### Excerpt

What AI risks do marketing agencies face?

Last verified: April 21, 2026

Answer

Marketing agencies using AI for content generation, targeting, and analytics face risks from California's AI watermarking requirements, state consumer protection laws, and potential E&O claims if AI-generated content causes client harm.

Applicable Regulations

SB-942

California AI Transparency Act

enacted

Requires providers of large-scale generative AI systems (1 million+ monthly users) to make AI-generated content detectable through free public detection tools and embedded technical watermarks in image, video, and audio output. Signed September 19, 2024.

Key Requirements

Free AI Detection Tool Offer a free, publicly accessible tool allowing anyone to assess whether image, video, or audio content was created or altered by the provider's generative AI system
Manifest Disclosure Give users the option to attach a clear, conspicuous, human-readable disclosure on AI-generated content
Latent Technical Disclosure Embed technical metadata (provider name, system version, creation date, unique identifier) in AI-generated content, detectable by the provider's tool
Third-Party Licensee Enforcement Revoke licenses within 96 hours if a licensee disables disclosure capabilities
Effective: 2026-01-01 Penalties: Civil penalties of $5,000 per violation, each day constituting a separate violation.

### Stored items from a collection
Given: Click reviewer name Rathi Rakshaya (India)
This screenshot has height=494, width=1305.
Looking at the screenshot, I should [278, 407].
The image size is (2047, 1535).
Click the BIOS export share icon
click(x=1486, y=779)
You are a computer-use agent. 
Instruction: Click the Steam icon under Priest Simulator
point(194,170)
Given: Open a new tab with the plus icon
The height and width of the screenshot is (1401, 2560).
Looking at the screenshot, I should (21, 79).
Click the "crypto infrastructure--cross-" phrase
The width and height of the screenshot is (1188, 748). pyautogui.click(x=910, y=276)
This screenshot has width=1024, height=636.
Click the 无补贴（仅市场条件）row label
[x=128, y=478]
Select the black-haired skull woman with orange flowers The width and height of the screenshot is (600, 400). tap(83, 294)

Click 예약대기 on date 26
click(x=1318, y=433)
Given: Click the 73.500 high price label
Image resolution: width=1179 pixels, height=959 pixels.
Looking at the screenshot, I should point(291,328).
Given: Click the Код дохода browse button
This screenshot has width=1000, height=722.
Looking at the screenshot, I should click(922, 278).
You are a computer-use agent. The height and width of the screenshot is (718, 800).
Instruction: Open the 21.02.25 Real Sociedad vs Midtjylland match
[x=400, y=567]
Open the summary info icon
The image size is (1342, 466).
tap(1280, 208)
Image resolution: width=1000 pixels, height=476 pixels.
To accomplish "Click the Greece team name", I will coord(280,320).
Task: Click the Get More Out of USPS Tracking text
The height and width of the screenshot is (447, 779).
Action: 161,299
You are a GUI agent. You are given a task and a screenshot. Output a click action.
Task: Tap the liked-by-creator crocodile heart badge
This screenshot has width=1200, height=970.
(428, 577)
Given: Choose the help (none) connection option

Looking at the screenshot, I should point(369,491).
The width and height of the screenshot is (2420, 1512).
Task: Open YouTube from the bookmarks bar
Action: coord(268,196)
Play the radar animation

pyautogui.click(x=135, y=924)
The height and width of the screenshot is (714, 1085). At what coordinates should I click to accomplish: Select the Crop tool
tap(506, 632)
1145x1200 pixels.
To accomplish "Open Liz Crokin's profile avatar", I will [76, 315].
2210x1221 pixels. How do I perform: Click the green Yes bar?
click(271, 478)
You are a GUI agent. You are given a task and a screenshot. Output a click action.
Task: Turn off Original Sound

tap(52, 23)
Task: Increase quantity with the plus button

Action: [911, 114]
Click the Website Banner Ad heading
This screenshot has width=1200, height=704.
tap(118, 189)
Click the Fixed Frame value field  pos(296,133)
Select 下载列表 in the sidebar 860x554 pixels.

### Short task
Transcribe the passage from the page on AI risks for marketing agencies above, starting at "Marketing agencies using" and ending at "September 19, 2024.".

### Output of the task
Marketing agencies using AI for content generation, targeting, and analytics face risks from California's AI watermarking requirements, state consumer protection laws, and potential E&O claims if AI-generated content causes client harm.

Applicable Regulations

SB-942

California AI Transparency Act

enacted

Requires providers of large-scale generative AI systems (1 million+ monthly users) to make AI-generated content detectable through free public detection tools and embedded technical watermarks in image, video, and audio output. Signed September 19, 2024.